Constitutive regenerative signaling is not neuroprotective against GR.100-OE induced degeneration. (A) Representative images of wild type, highwire (hiw) mutant, and hiw; GR.100-OE (hiw; OK6-Gal4/UAS-GR.100) NMJs. Presynaptic neuronal membrane is immunostained with anti-HRP (magenta) and anti-vGlut (green). (B) Representative images of BRP puncta in these genotypes. Quantification of neuronal membrane surface area (C), bouton size (D), and BRP puncta number per NMJ (E) in the indicated genotypes. (F) Representative EPSP and mEPSP traces of the indicated genotypes.

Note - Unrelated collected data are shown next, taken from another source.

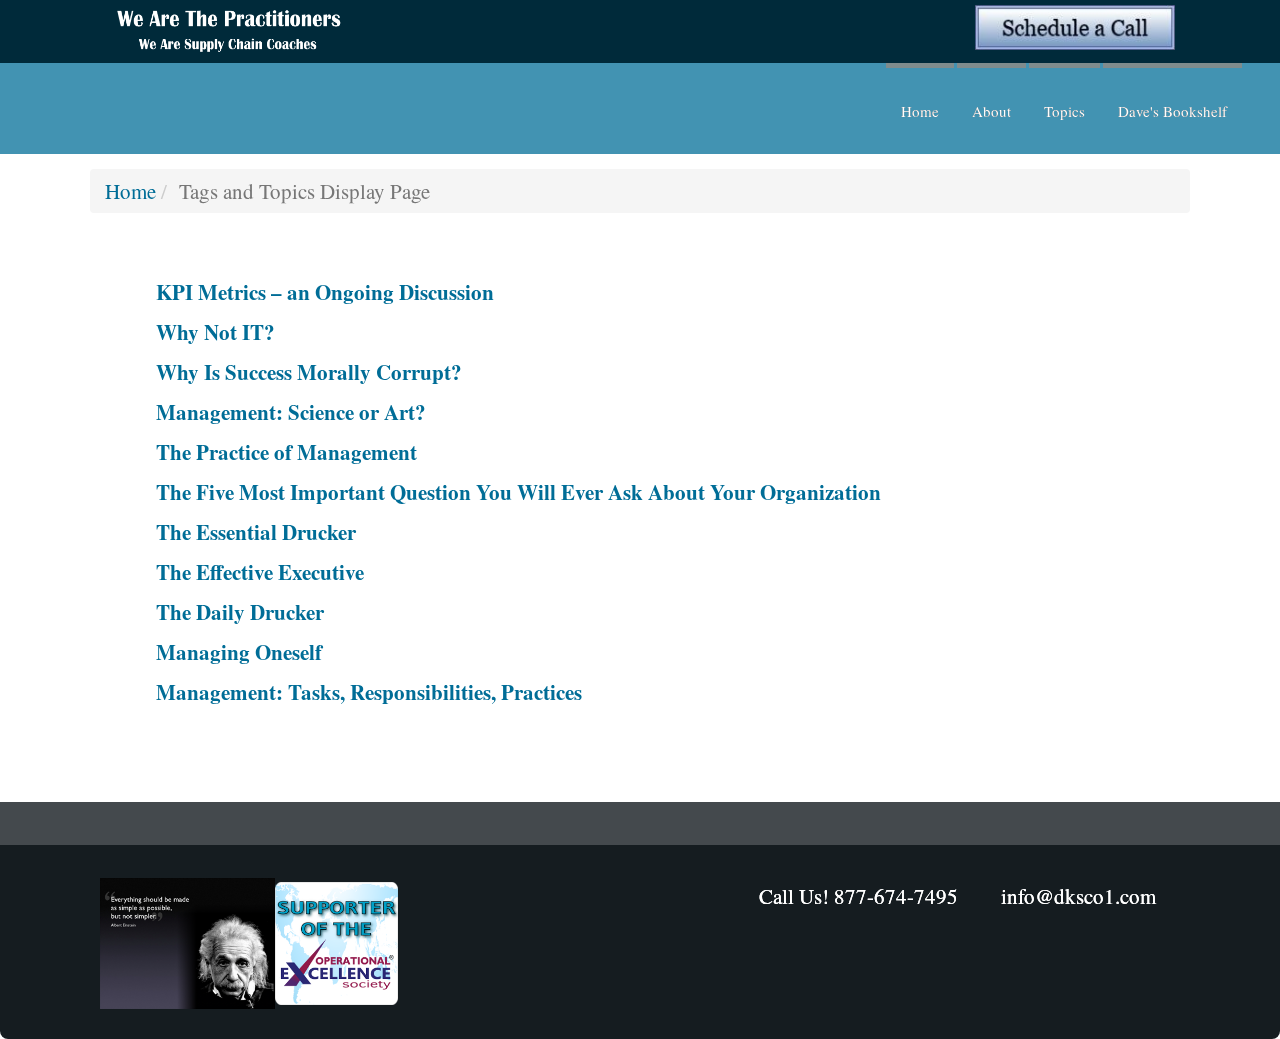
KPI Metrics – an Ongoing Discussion (325, 292)
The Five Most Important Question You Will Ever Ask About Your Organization (518, 492)
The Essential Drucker (256, 532)
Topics (1064, 111)
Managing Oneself (239, 652)
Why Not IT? (215, 332)
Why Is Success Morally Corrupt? (309, 372)
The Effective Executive (260, 572)
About (991, 111)
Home (920, 111)
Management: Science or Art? (291, 412)
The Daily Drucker (240, 612)
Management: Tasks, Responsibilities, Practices (369, 692)
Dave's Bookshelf (1172, 111)
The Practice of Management (286, 452)
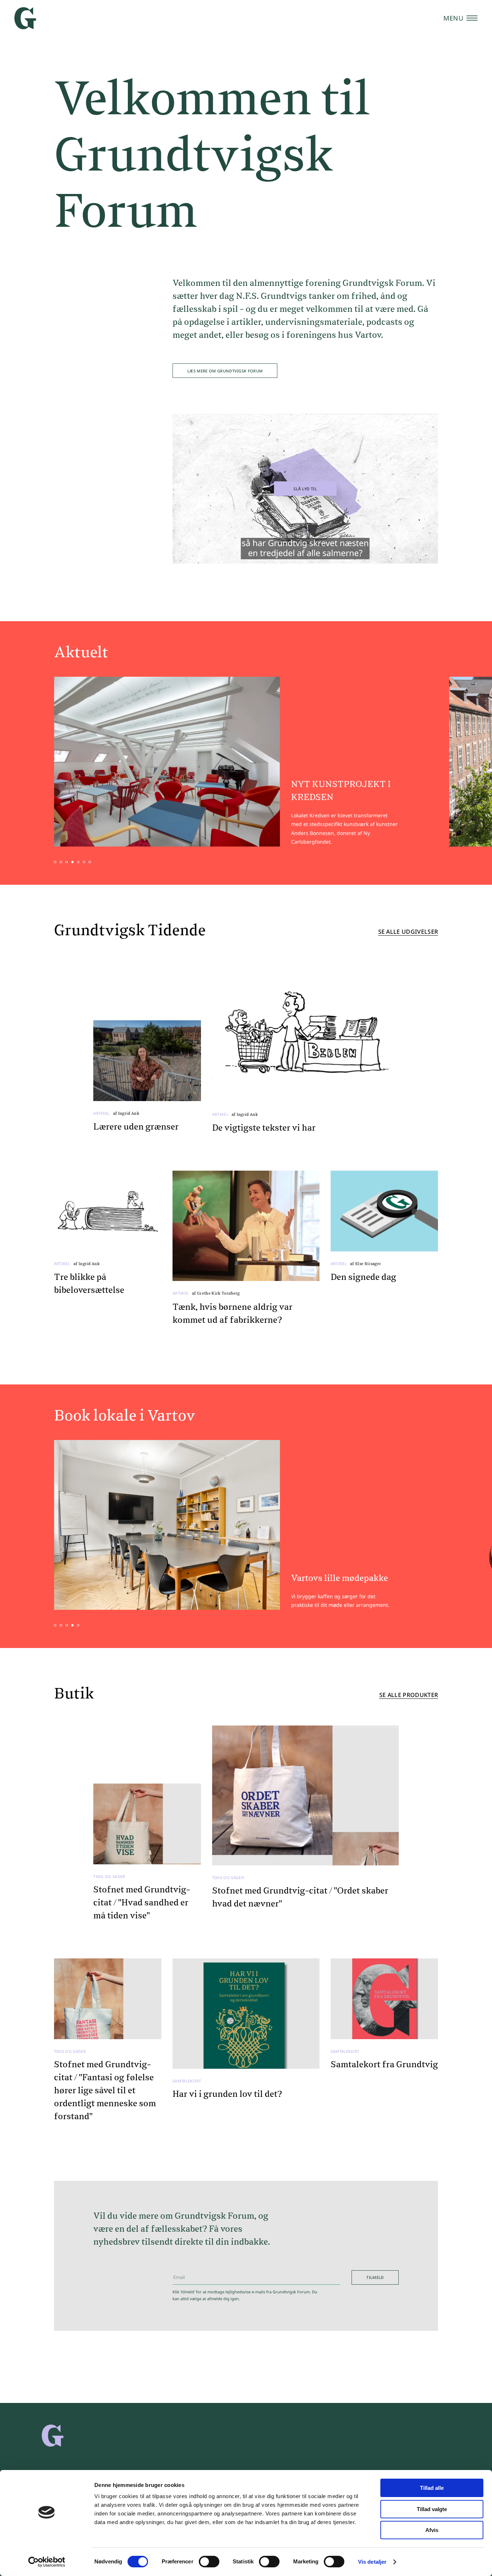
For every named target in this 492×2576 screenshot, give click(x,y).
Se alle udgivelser (408, 932)
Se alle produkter (408, 1695)
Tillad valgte (432, 2509)
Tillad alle (432, 2488)
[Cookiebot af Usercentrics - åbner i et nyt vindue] (46, 2562)
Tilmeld (375, 2277)
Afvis (431, 2530)
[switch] (209, 2561)
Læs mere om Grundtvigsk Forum (225, 371)
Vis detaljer (372, 2562)
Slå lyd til (305, 488)
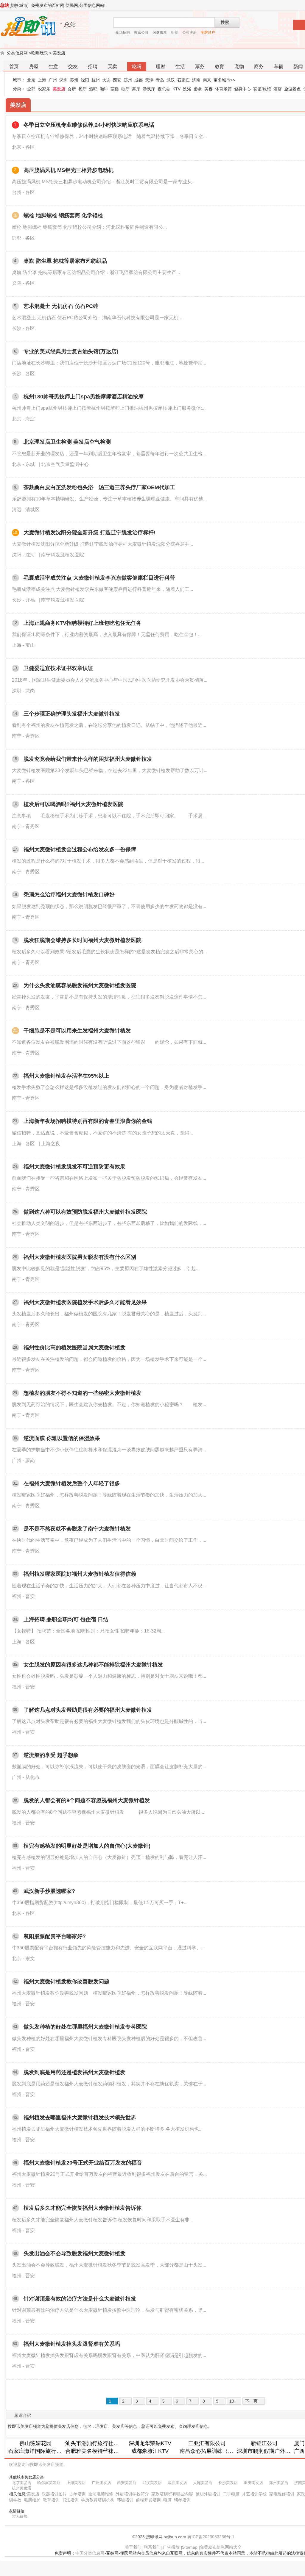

Quantification of mEPSP amplitude (G), EPSP amplitude (H), and quantal content (I) in the indicated genotypes. Error bars indicate ±SEM. Statistical comparisons were made using a 2-tailed Students‘s t-test. *P ≤ 0.05; **P 0.01; ***P = 0.001; ns = not significant, P > 0.05. Detailed statistical information for represented data (mean values, SEM, n, p) is shown in Supplementary Material, Table S1.